Black Swan, starring Natalie Portman as a ballerina in Swan Lake and suffering for her art, is an uncomfortable watch throughout. Well made, preposterous at times,
painful at others, there are embarrassing scenes coupled with others that are harrowing.
For a psychological horror, this is what director Darren Aronofsky has set out to do – and it has been achieved.
It tells the story of a dancer in a New York ballet company who is chosen from the cast to become the new lead and perform the tricky role of the Swan Queen.

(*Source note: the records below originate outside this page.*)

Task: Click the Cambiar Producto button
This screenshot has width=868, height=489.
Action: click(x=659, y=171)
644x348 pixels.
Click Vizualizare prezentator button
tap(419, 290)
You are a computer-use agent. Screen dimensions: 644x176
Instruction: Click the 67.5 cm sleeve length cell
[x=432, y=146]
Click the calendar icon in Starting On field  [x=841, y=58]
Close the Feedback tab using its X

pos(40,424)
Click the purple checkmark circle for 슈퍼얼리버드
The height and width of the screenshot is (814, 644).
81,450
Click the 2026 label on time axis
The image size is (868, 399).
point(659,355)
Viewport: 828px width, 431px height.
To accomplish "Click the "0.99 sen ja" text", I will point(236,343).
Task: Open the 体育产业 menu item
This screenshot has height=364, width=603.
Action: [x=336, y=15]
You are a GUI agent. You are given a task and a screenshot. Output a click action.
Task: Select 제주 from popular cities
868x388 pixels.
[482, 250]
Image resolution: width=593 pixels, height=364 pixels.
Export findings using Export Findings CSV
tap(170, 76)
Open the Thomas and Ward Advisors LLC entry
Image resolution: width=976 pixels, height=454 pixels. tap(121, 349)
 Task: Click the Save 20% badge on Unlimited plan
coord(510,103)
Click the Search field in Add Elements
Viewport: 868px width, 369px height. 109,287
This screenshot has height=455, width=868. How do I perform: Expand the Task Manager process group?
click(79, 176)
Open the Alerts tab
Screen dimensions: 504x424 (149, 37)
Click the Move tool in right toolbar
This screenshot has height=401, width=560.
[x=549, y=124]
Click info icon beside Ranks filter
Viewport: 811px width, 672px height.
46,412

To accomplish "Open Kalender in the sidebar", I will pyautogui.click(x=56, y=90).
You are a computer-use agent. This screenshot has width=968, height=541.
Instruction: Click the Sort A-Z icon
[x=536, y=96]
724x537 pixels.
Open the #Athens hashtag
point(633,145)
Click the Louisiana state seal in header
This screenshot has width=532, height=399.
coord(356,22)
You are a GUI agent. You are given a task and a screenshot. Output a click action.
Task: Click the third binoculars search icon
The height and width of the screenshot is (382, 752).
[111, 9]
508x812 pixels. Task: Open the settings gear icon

For those not au fait with the Swan Lake tale, it’s about a woman who is turned into a swan and can only be saved by a prince, who she must make fall in love with her. But her alter ego, a black swan, tricks him into falling for her instead, thus meaning salvation is beyond the white swan – so she kills herself. Truth and performance become intertwined as Portman’s character rehearses the role of her life – on that Portman brilliantly fulfils.
This is essentially a horror film, but given a different twist by transporting the action away from a haunted motel or creepy castle.
It has an occasional immaturity that detracts from the overall vibe. Poor Vincent Cassell plays a letchy ballet director and has some terrible lines: “Forget about control, I want to see passion!” he barks. “You are stiff like a dead corpse!” Ugh.
There is also a reliance on plonking piano chords in non-dramatic moments. It idly paints dancers as catty and horrible. It’s all bitchiness and male-fantasy lesbianism – you wouldn’t get such nonsense in a football team.
So what is there to like? Portman is a great lead and Aronofsky – who made The Wrestler – has made a super-creepy film with drama and gross-out moments. This gave me the heebie-jeebies.
It is worth a look, but not one to shake January gloom.